§ **Collected data**

*** Begin section ***

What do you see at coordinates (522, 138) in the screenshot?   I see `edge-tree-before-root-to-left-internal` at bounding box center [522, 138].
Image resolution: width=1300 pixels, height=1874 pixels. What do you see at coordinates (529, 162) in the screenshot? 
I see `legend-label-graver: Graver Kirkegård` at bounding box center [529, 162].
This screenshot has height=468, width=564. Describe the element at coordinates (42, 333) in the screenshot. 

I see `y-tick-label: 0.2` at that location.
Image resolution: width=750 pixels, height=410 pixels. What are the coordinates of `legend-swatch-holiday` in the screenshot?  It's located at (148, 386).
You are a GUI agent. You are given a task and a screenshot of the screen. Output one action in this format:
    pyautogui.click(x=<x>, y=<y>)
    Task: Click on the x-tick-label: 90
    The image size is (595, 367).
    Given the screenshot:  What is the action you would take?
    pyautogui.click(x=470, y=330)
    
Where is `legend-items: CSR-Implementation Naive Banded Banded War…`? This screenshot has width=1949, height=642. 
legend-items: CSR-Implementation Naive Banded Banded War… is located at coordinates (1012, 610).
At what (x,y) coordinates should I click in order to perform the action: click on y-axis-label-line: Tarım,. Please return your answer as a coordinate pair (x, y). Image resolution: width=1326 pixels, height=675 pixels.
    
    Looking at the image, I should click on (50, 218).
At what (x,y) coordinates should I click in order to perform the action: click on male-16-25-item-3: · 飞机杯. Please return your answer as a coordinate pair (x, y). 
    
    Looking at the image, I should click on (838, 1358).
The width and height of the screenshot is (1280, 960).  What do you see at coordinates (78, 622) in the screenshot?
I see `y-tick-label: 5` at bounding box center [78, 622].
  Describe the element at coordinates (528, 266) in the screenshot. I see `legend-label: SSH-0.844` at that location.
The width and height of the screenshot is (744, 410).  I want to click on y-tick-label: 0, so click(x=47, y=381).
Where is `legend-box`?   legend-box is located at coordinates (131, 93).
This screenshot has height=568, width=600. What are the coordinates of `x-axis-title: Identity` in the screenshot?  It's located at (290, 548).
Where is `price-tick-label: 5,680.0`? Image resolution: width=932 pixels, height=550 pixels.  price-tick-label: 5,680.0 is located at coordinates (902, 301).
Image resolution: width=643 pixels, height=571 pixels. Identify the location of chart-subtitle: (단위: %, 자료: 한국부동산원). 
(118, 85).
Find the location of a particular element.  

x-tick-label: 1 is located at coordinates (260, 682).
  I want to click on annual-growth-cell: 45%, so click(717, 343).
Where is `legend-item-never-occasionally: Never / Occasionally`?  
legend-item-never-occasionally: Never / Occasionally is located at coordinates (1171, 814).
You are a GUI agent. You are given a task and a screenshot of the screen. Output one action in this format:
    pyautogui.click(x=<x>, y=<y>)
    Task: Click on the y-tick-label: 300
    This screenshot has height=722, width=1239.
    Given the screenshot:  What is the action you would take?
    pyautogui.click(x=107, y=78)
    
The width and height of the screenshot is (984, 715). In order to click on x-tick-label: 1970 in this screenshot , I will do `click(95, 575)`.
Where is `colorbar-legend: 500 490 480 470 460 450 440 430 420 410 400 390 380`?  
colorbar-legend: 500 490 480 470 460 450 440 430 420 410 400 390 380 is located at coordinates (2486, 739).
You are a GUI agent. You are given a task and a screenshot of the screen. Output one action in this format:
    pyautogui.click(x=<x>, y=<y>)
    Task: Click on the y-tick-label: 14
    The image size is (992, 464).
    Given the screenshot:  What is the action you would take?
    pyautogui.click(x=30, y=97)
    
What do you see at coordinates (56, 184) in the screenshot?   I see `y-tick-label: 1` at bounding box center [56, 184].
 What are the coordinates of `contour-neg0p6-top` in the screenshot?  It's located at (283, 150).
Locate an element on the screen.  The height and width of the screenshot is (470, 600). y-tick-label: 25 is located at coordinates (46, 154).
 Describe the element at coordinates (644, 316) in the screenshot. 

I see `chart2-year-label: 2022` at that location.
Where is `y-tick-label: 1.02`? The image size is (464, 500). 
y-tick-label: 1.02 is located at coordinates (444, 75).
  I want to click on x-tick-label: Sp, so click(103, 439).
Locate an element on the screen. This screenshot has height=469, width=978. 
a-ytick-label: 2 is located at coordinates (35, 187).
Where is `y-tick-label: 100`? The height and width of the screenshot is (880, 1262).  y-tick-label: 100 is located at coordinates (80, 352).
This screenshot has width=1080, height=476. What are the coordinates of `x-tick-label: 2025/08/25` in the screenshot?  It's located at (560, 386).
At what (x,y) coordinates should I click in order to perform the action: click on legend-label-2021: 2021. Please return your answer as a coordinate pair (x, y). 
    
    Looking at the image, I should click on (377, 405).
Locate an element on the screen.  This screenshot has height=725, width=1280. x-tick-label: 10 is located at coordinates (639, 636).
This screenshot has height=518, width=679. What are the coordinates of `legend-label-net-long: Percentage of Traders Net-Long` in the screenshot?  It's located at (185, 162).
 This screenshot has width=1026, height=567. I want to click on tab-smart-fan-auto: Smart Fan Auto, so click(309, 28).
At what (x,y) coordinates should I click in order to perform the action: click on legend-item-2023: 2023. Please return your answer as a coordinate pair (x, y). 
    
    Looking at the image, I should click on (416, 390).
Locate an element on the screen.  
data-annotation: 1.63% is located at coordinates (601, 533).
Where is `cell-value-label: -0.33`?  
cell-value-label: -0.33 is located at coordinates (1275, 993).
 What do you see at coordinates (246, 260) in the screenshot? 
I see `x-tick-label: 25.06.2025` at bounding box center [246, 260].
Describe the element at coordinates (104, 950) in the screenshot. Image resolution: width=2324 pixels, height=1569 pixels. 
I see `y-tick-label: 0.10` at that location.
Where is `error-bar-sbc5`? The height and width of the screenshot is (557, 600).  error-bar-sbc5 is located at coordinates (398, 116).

*** End section ***

§ **Goal of the exercise**
Update everything from the line containing "What do you see at coordinates (246, 260)" down to the end of the material by replacing "screenshot" with "screen image" and keeping everything else the same.

§ **Response to this task**
 What do you see at coordinates (246, 260) in the screen image? 
I see `x-tick-label: 25.06.2025` at bounding box center [246, 260].
Describe the element at coordinates (104, 950) in the screen image. Image resolution: width=2324 pixels, height=1569 pixels. 
I see `y-tick-label: 0.10` at that location.
Where is `error-bar-sbc5`? The height and width of the screen image is (557, 600).  error-bar-sbc5 is located at coordinates (398, 116).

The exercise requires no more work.